In olden times, college students took classes in the ivy-covered halls of universities.
Male professors showed up for class wearing professorial togs: corduroy pants or rumpled khakis, a blue L.L. Bean oxford-cloth shirt, a knit tie, and a baggy sports coat with elbow patches. (At least that's how I dressed.) Female professors had a different dress code, but I suspect it also came from the L.L. Bean catalog.
Then along came online college courses that students could take from home on their computers. How convenient! The for-profit schools were the first colleges to aggressively market online courses. The for-profits charged more than traditional universities--but you could attend class anytime you liked: in the middle of the night if that worked best for you.
At first, the traditional colleges turned up their noses at the online degree programs offered by the for-profits. An online degree from the University of Phoenix couldn't be compared to a degree from a real university--Oklahoma State University, for example--the Princeton of the Prairies!
But then the admissions officers at the public universities asked themselves this question: Why don't we cash in on the online education racket?
And that's what they did.

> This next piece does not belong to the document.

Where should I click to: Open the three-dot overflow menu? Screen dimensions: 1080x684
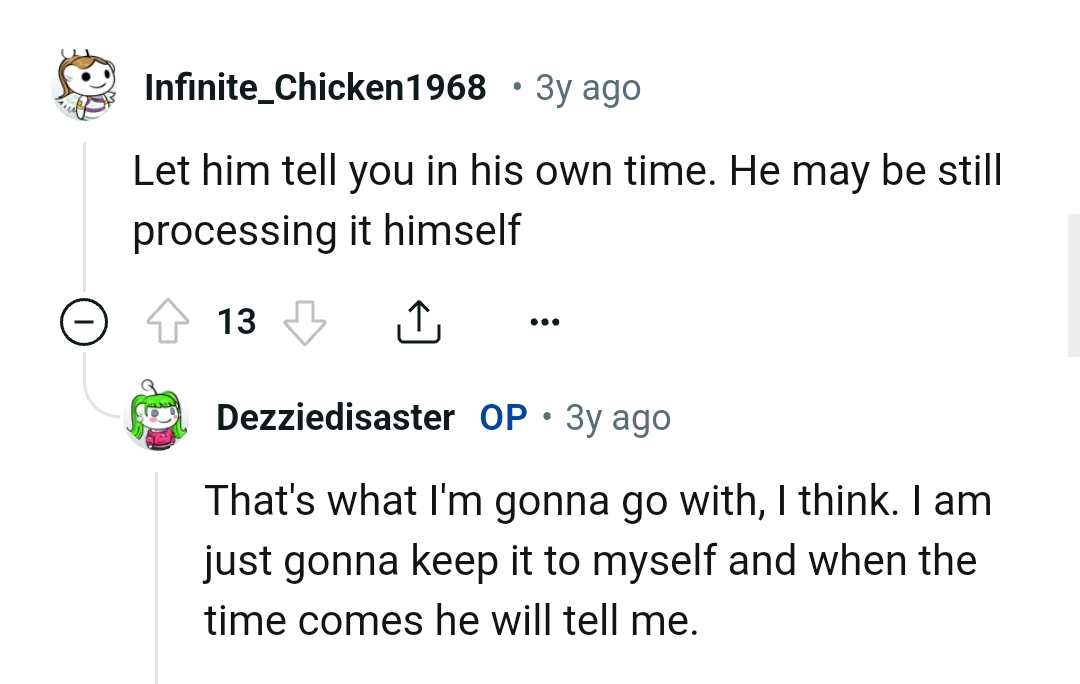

Many public colleges tacked on a "technology fee" to online courses even though those courses were far less expensive to offer than face-to-face instruction.
When people like me questioned the value of giving students college credit for asynchronous online courses, higher education defended the new technology. Online instruction is just as good as face-to-face, they stoutly maintained.
But then, the coronavirus crisis forced almost every American college to close in mid-semester. The schools shifted their instruction from the classroom to the home commuter because they had no other choice.
And--the best I can determine--not a single college discounted its tuition. Some of them argued that their online instruction was comparable to having the gasbag professor in the same room.
But the students didn't buy it. At least 167 lawsuits have been filed by disappointed students who want their money back. Where did I get that number? From a law firm that keeps track of the litigation and posts the individual lawsuits on its website.
The case against Quinnipiac University in Connecticut is an interesting one to examine. Stonehill's spring tuition in 2020 was almost 25 grand. That's for one semester!
Students sued, and they made an interesting argument. Quinnipiac offered online courses in 2020, and tuition for online classes was only one-third the cost of face-to-face instruction.
In the students' view, Quinnipiac owes them a tuition refund because, by the university's own pricing structure, online courses are only one-third the cost of classes taken on campus.
Now here is my take on the tuition-refund litigation going on around the United States. In my opinion, the universities acted responsibly when they closed their campuses in March 2020 and shifted instruction to an online format.
Moreover, most private schools--the small liberal arts colleges, in particular--are cash-strapped even in the best of times. If a court forces them to give students wholesale tuition refunds, many of them will close. That would be unfortunate.
But let's not continue the charade of saying that online college courses are comparable to being in the same room with a live professor. Students across America are telling their colleges that they got an inferior product in the 2020 spring semester, and they are right.
|Wouldn't you like to see your professor face to face?
Class Action Litigation Related to
COVID-19: Filed and Anticipated Cases, PIERCE ATWOOD (Nov. 9, 2020), https://www.pierceatwood.com/alerts/class-action-litigation-related-covid-19-filed-and-anticipated-cases (listing 167
cases as of March 9, 2021).
Metzner v. Quinnipiac Univ., No. 3:20-cv-00784 (KAD), 2021 WL 1146922 (D. Conn. March 25, 2021).